I do have a towing package. Plan on going the southern route to avoid most of the mountains.
It’s leaner. Suggest to ask your shop tech to take a look at the fluid, and check the odor. If there’s any signs of it being burned or showing signs of that, change the fluid.
Your owners manual will have the towing capacity. Find out what it is. Don’t trust UHaul to tell you the right amount.
Which engine do you have?
With a towing package I think you will be fine. If it were me, I’d still flush the transmission fluid and give it a fresh start. The last thing you want is to arrive at your destination, check the trans fluid, and discover that it is now a bit brown in color.
I don’t think you will have an issue with the Terrain pulling a 5 X 8 trailer.
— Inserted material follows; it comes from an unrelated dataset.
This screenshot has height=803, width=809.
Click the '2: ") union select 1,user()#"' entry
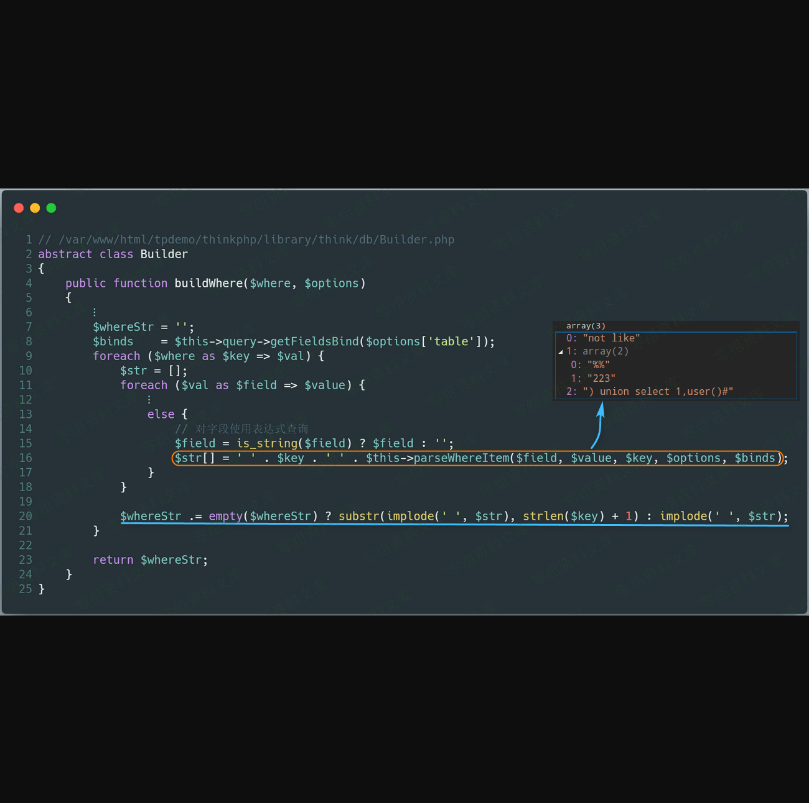point(650,391)
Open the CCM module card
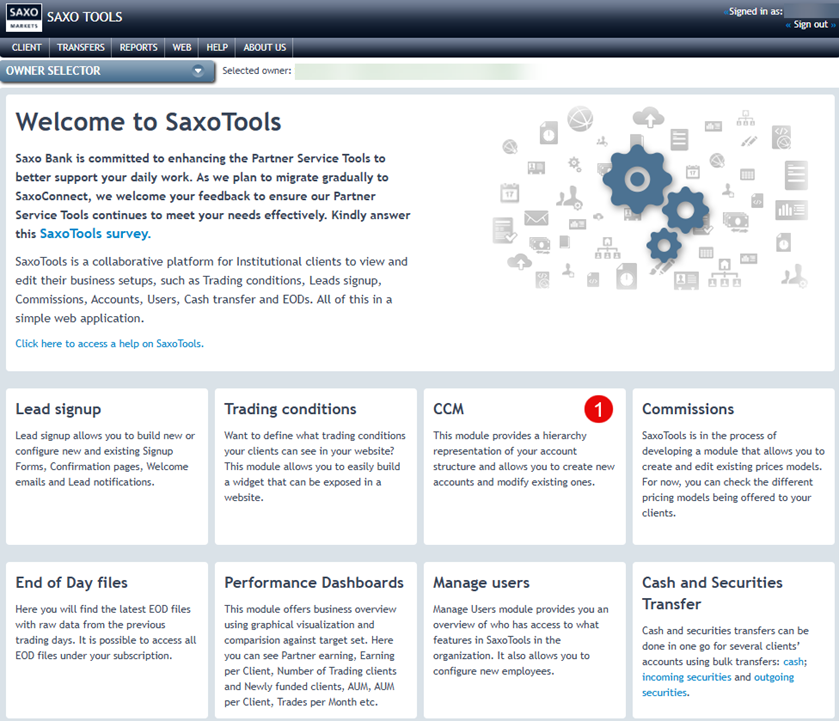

My GMC Sonoma with the 4.3 V-6 is rated to pull 5000 pounds and if the baby truck can yank that much around then so can your Terrain.
I might guess it’s more important to flush the AT fluid AFTER the trip, to get the possibly damaged fluid out.
Any other opinions on this?
A Terrain is a CUV a bit bigger than a Honda CRV. Not very big or powerful.
Thank you so much!
The fluid already has 60k miles no it and should have been changed already; assuming it has not. Towing may finish it off before the destination.
The OP has not stated which engine they have. The spec I looked at shows a 1500 pound rating for the 4 cylinder and a 3500 rating for the 6 cylinder. I’m assuming (again) that with a tow package the vehicle has the 6 cylinder.
Assuming this 5 x 8 is a U-Haul those are comparatively lightweight. Also assuming it’s not being loaded down with sash weights the 4 will pull it but will likely struggle in the mountains.
The 6 should pull it with no problem although it may also bog a bit on the uphills; and there will be uphills. Just less of them.
I have the 2003 4.2 6 cyl engine and have never had a lack of power issue towing my boat, that I am sure must weigh more than the load the op is talking about.
I have not towed it in the mountains, but up some pretty good hills, and never once thought
DO NOT FLUSH! I would install a transmission cooler and have the fluid drained and the pan dropped and the filter changed. Use an independent and capable transmission shop. not a chain.
You’re showing your age @ok4450.
Probably of more concern than the weight is the sail area of the trailer. Not only will this be an issue driving forward, it is a big factor in swaying when there is a cross wind. Be sure to have adequate tongue weight when you load your cargo.